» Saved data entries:
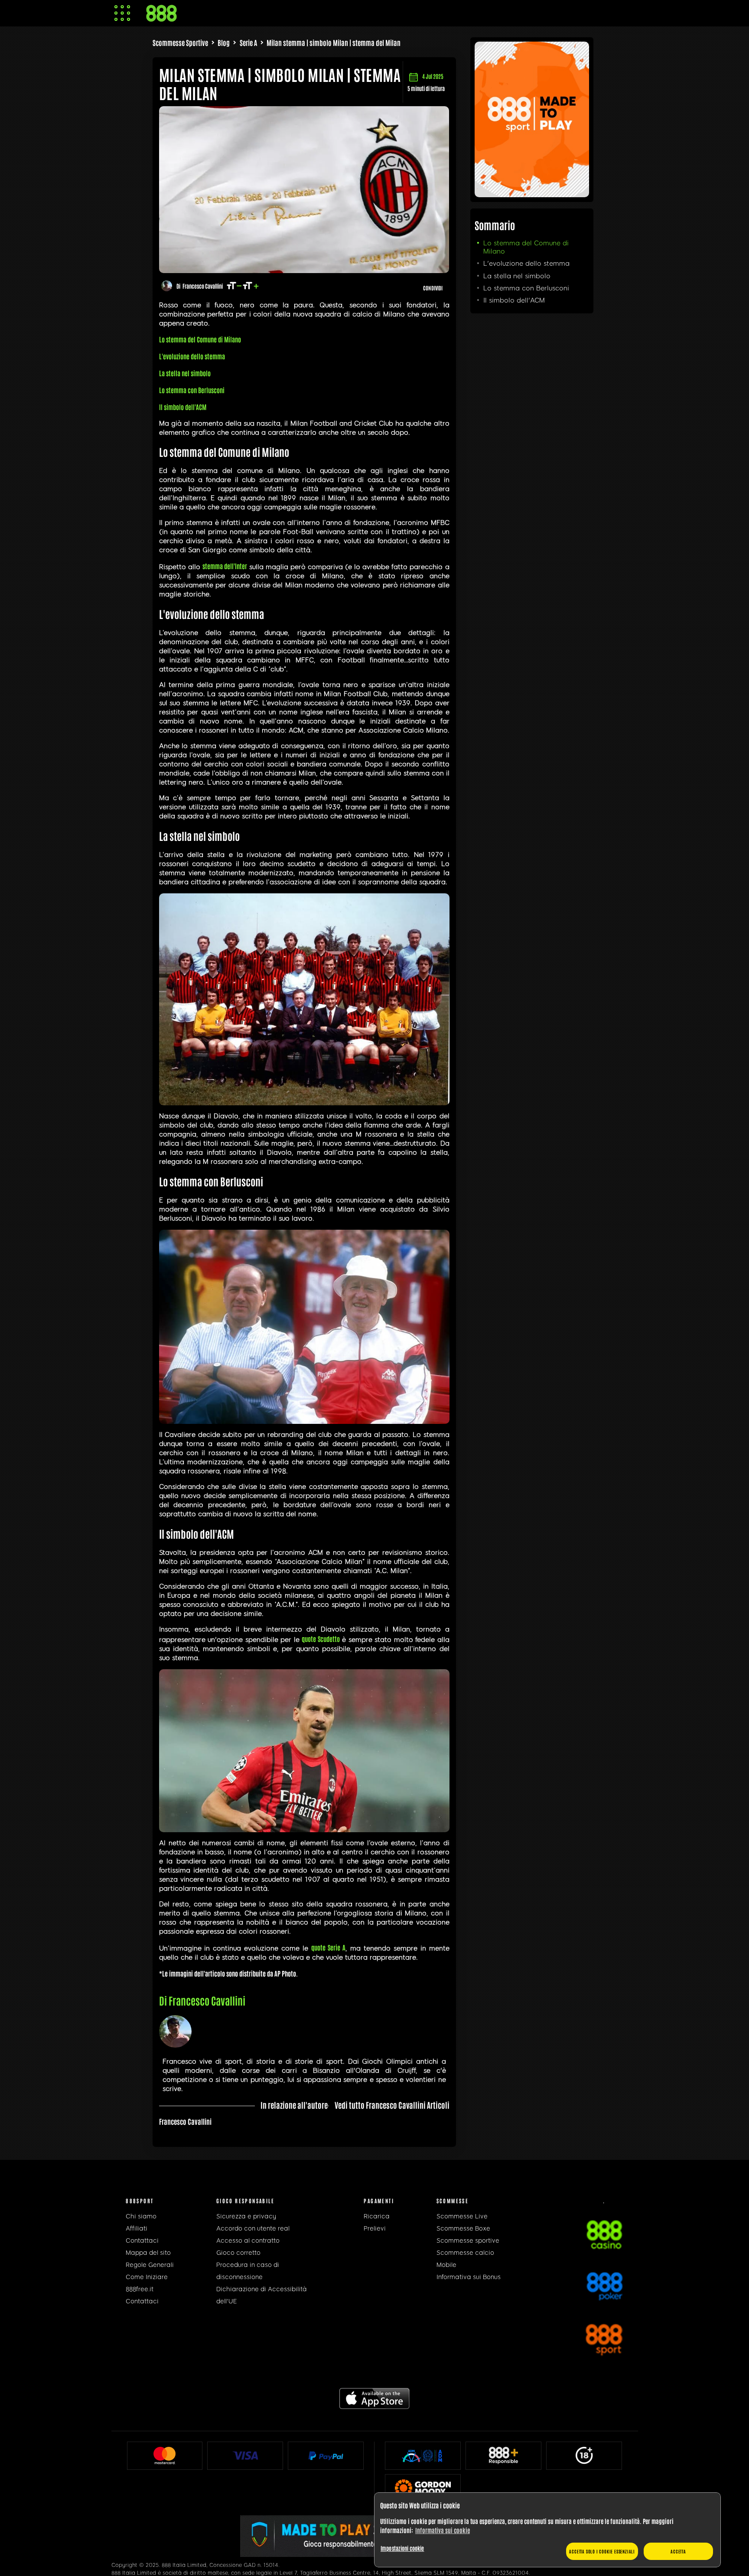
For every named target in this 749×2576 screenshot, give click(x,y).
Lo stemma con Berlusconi (526, 288)
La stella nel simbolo (516, 276)
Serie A (248, 42)
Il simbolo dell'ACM (514, 300)
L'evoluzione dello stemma (526, 263)
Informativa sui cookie (442, 2530)
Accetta (678, 2551)
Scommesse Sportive (180, 42)
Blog (224, 42)
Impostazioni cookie (402, 2548)
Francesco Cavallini (202, 286)
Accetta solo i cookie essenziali (602, 2551)
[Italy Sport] (532, 193)
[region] (547, 2530)
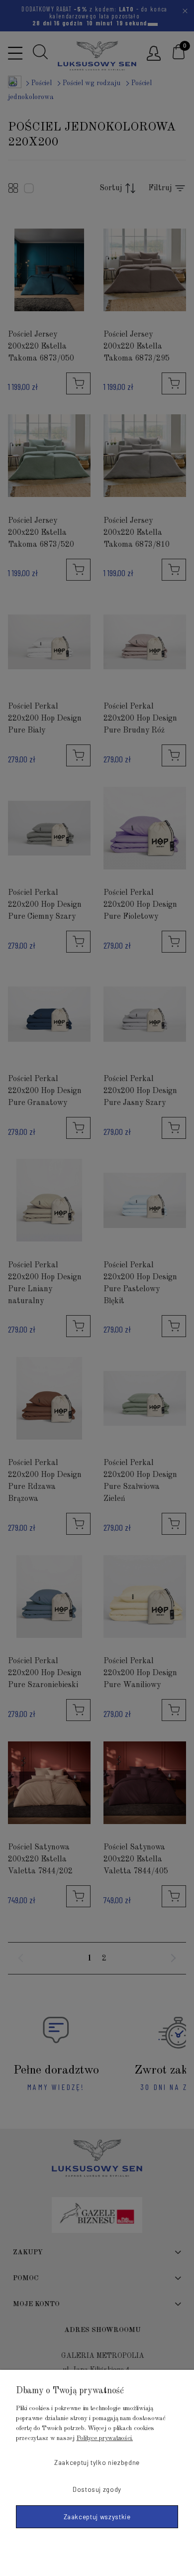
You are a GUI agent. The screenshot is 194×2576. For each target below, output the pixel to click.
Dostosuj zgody (97, 2489)
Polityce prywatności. (105, 2438)
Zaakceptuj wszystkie (97, 2517)
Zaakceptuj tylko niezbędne (97, 2462)
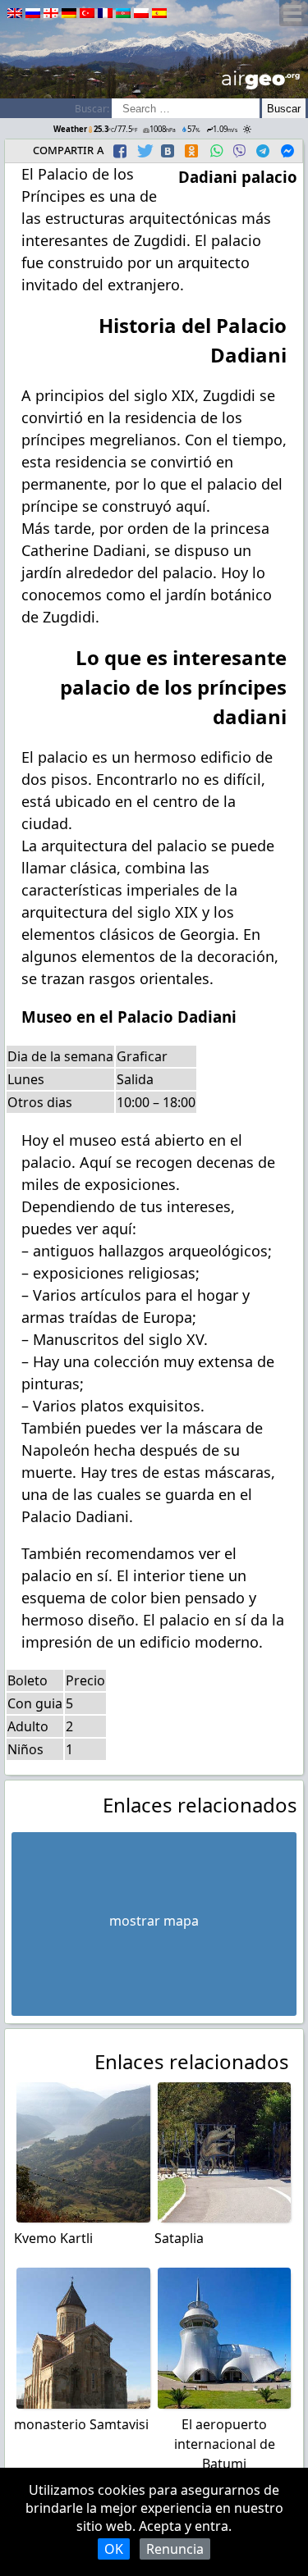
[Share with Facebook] (119, 151)
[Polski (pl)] (141, 13)
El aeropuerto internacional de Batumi (224, 2444)
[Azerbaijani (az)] (123, 13)
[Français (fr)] (105, 13)
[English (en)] (14, 13)
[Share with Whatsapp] (216, 151)
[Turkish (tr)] (87, 13)
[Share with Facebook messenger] (287, 151)
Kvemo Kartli (53, 2238)
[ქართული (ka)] (51, 13)
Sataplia (179, 2238)
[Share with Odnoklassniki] (191, 151)
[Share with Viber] (239, 151)
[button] (122, 151)
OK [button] (113, 2549)
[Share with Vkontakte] (167, 151)
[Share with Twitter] (143, 151)
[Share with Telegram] (262, 151)
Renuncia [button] (175, 2549)
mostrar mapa (154, 1921)
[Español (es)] (159, 13)
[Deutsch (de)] (69, 13)
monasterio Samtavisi (81, 2424)
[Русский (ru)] (32, 13)
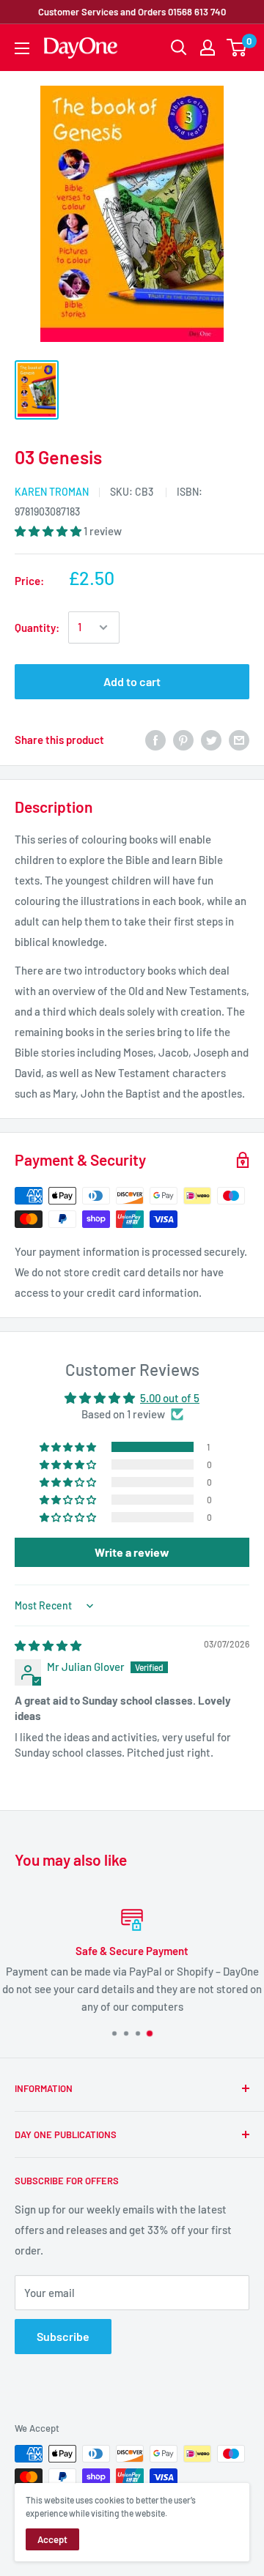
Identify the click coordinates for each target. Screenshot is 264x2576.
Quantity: (37, 627)
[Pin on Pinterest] (183, 740)
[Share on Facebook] (155, 740)
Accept (52, 2539)
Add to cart (132, 681)
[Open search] (179, 48)
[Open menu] (22, 48)
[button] (49, 530)
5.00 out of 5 (169, 1397)
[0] (237, 47)
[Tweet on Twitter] (211, 740)
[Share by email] (239, 740)
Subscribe (63, 2336)
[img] (48, 1645)
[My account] (207, 48)
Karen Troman (52, 491)
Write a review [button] (132, 1552)
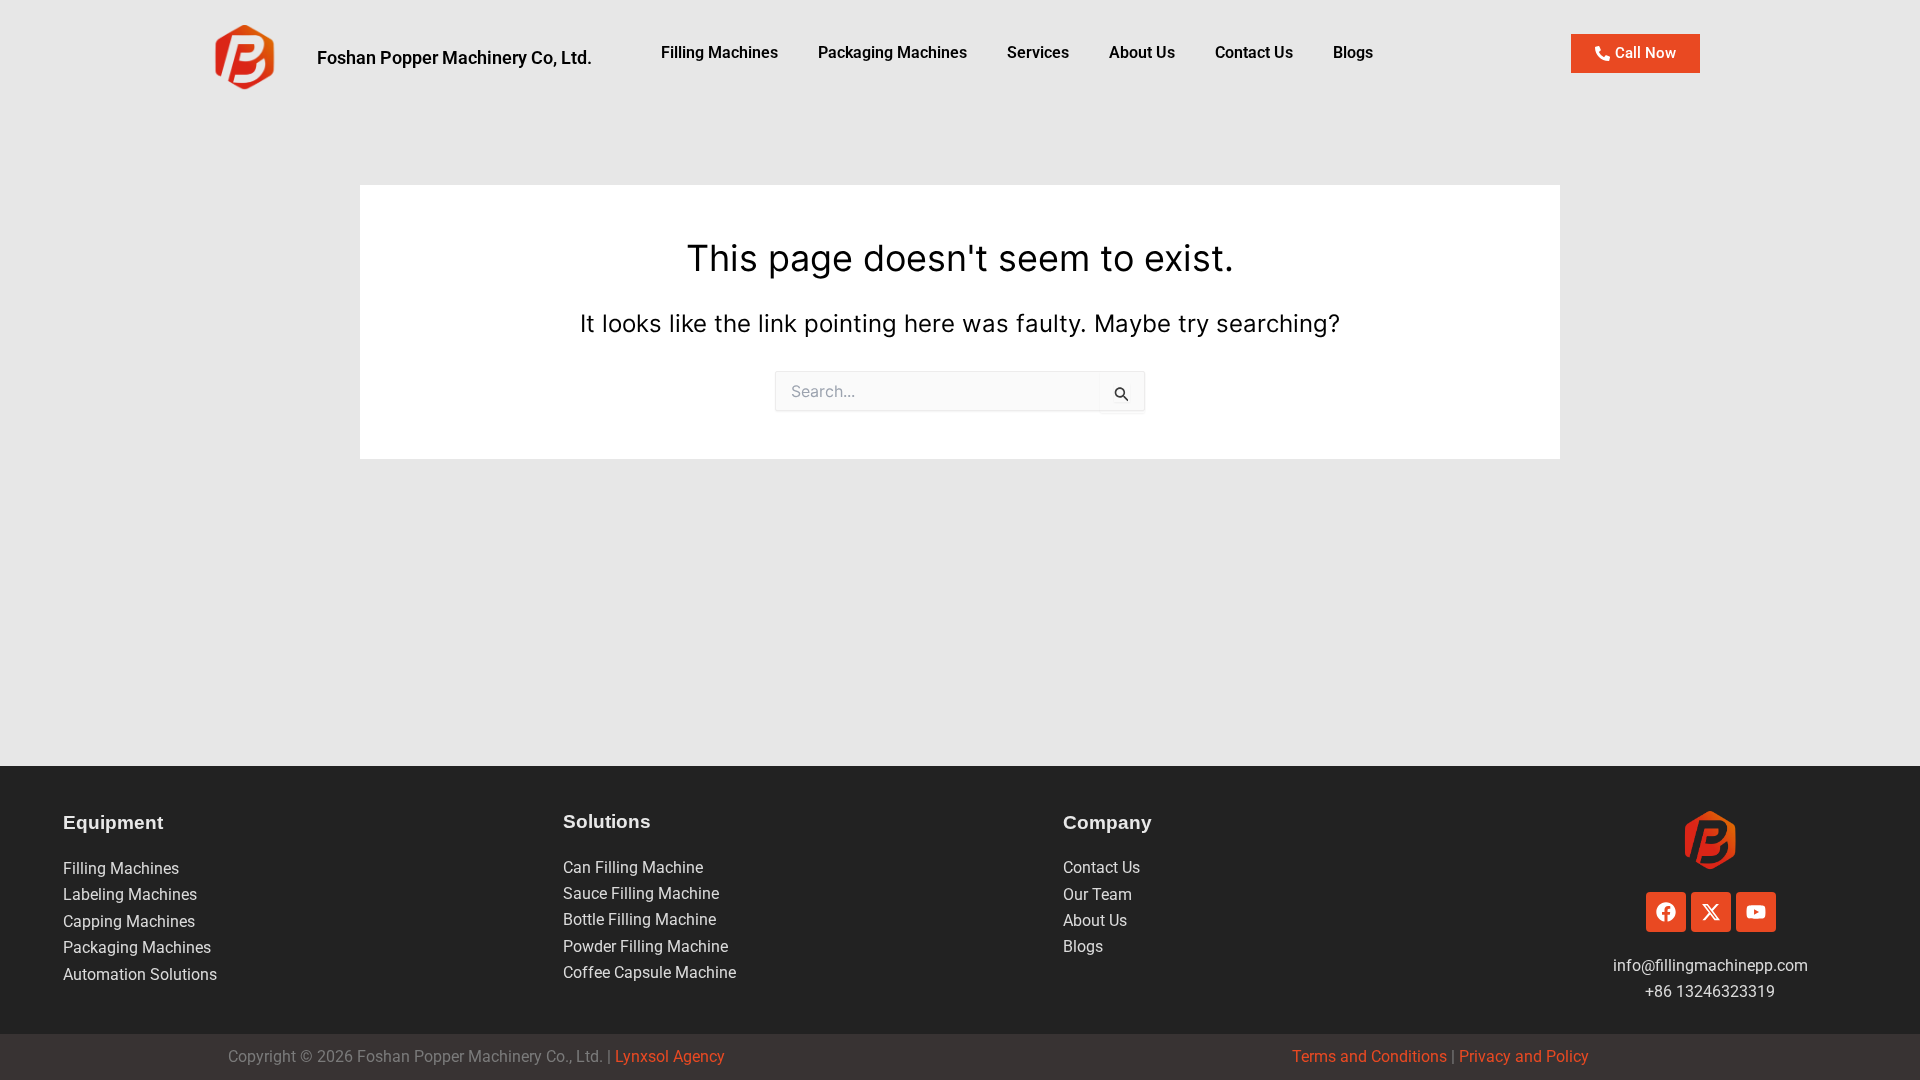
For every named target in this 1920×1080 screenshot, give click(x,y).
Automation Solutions (140, 974)
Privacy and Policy (1522, 1056)
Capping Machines (129, 921)
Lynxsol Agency (674, 1056)
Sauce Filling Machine (641, 893)
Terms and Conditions (1369, 1056)
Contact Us (1254, 52)
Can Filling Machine (633, 867)
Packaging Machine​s (892, 52)
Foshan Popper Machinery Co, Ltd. (454, 57)
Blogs (1353, 52)
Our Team (1097, 894)
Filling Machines (719, 52)
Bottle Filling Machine (639, 919)
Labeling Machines (130, 894)
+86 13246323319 (1710, 991)
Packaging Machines (137, 947)
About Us (1142, 52)
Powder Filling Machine (645, 946)
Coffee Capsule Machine (649, 972)
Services (1038, 52)
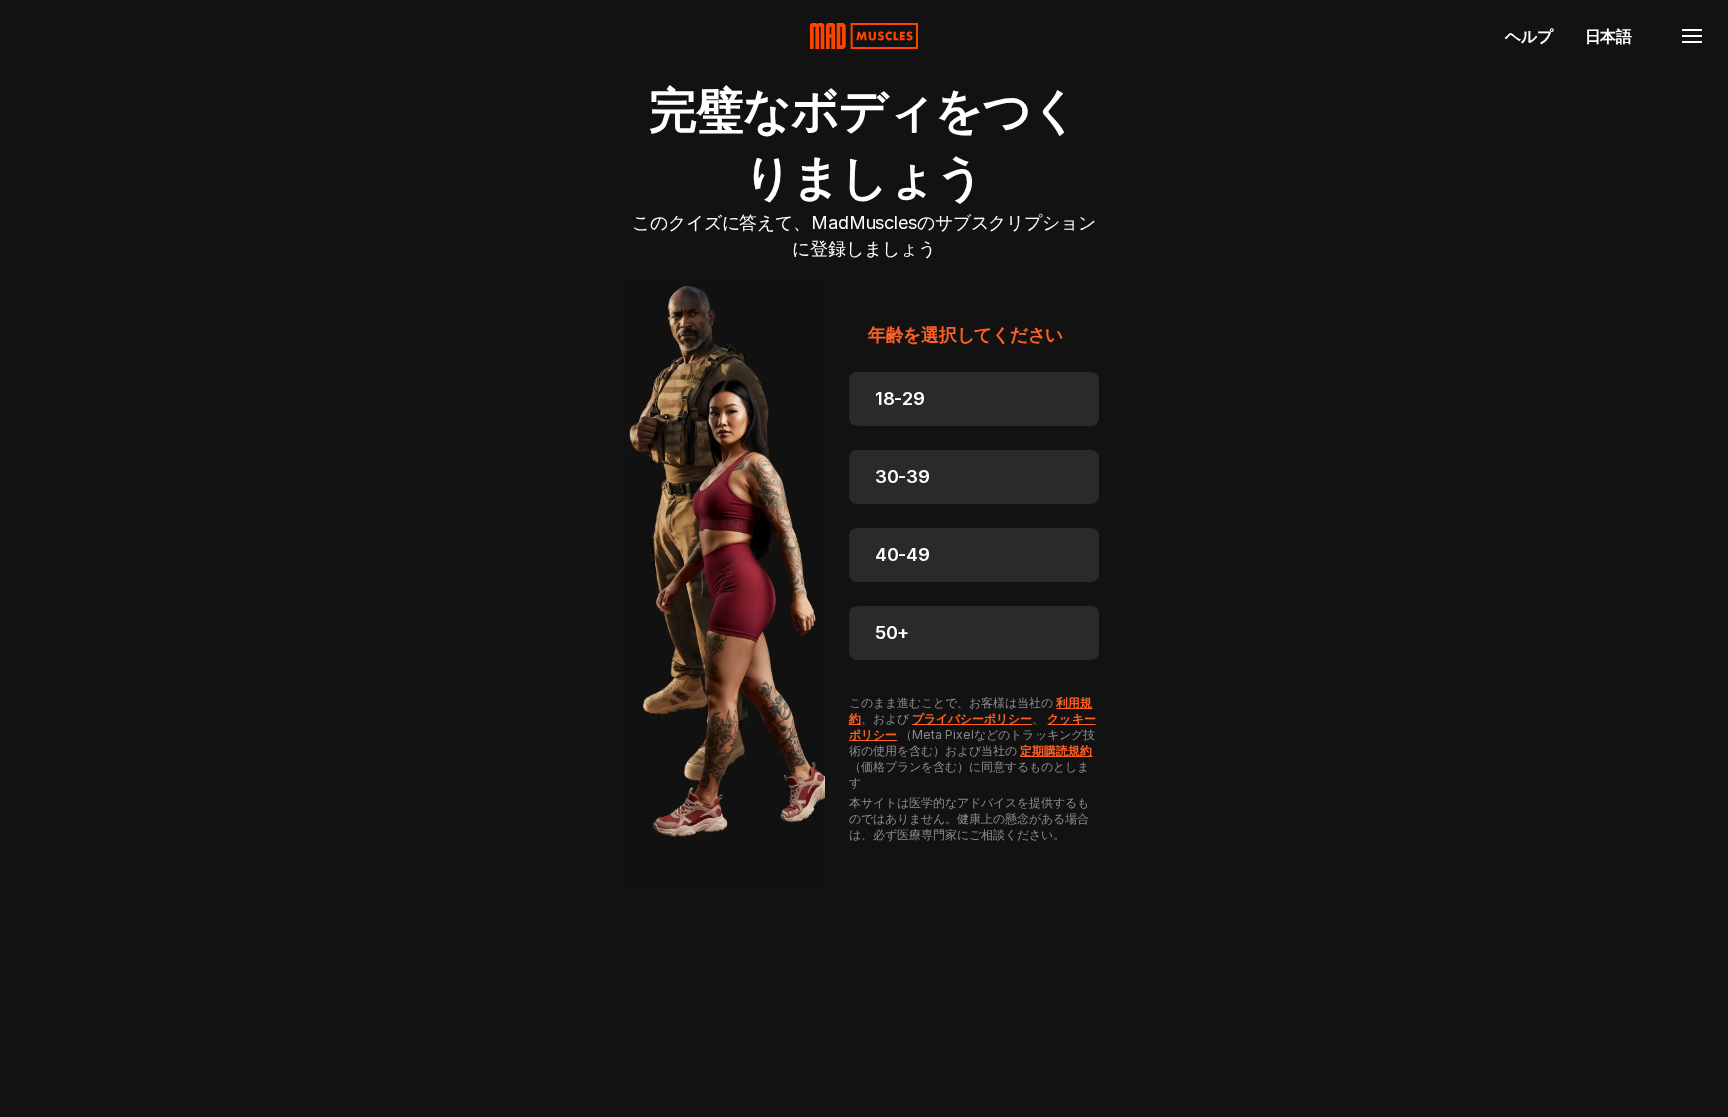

» Problem to solve: Print the data above in full and exactly as it appears, skipping the pictures.

» Reply:
For every named target in this 749×2576 screenshot, give click(x,y).
Lo stemma con Berlusconi (526, 288)
La stella nel simbolo (516, 276)
Serie A (248, 42)
Il simbolo dell'ACM (514, 300)
L'evoluzione dello stemma (526, 263)
Informativa sui cookie (442, 2530)
Accetta (678, 2551)
Scommesse Sportive (180, 42)
Blog (224, 42)
Impostazioni cookie (402, 2548)
Francesco Cavallini (202, 286)
Accetta solo i cookie essenziali (602, 2551)
[Italy Sport] (532, 193)
[region] (547, 2530)
You are a GUI agent. The screenshot is 194×2576. For each target below, output the pixel to click.
Dostosuj zgody (97, 2489)
Polityce prywatności. (105, 2438)
Zaakceptuj wszystkie (97, 2517)
Zaakceptuj tylko niezbędne (97, 2462)
[Share with Facebook] (119, 151)
[Polski (pl)] (141, 13)
El aeropuerto internacional de Batumi (224, 2444)
[Azerbaijani (az)] (123, 13)
[Français (fr)] (105, 13)
[English (en)] (14, 13)
[Share with Whatsapp] (216, 151)
[Turkish (tr)] (87, 13)
[Share with Facebook messenger] (287, 151)
Kvemo Kartli (53, 2238)
[ქართული (ka)] (51, 13)
Sataplia (179, 2238)
[Share with Odnoklassniki] (191, 151)
[Share with Viber] (239, 151)
[button] (122, 151)
OK [button] (113, 2549)
[Share with Vkontakte] (167, 151)
[Share with Twitter] (143, 151)
[Share with Telegram] (262, 151)
Renuncia [button] (175, 2549)
mostrar mapa (154, 1921)
[Español (es)] (159, 13)
[Deutsch (de)] (69, 13)
monasterio Samtavisi (81, 2424)
[Русский (ru)] (32, 13)
Identify the click coordinates for each target. Screenshot is 264x2576.
Quantity: (37, 627)
[Pin on Pinterest] (183, 740)
[Share on Facebook] (155, 740)
Accept (52, 2539)
Add to cart (132, 681)
[Open search] (179, 48)
[Open menu] (22, 48)
[button] (49, 530)
5.00 out of 5 (169, 1397)
[0] (237, 47)
[Tweet on Twitter] (211, 740)
[Share by email] (239, 740)
Subscribe (63, 2336)
[img] (48, 1645)
[My account] (207, 48)
Karen Troman (52, 491)
Write a review [button] (132, 1552)
For every named target in this 1920×1080 screenshot, give click(x,y).
Automation Solutions (140, 974)
Privacy and Policy (1522, 1056)
Capping Machines (129, 921)
Lynxsol Agency (674, 1056)
Sauce Filling Machine (641, 893)
Terms and Conditions (1369, 1056)
Contact Us (1254, 52)
Can Filling Machine (633, 867)
Packaging Machine​s (892, 52)
Foshan Popper Machinery Co, Ltd. (454, 57)
Blogs (1353, 52)
Our Team (1097, 894)
Filling Machines (719, 52)
Bottle Filling Machine (639, 919)
Labeling Machines (130, 894)
+86 13246323319 (1710, 991)
Packaging Machines (137, 947)
About Us (1142, 52)
Powder Filling Machine (645, 946)
Coffee Capsule Machine (649, 972)
Services (1038, 52)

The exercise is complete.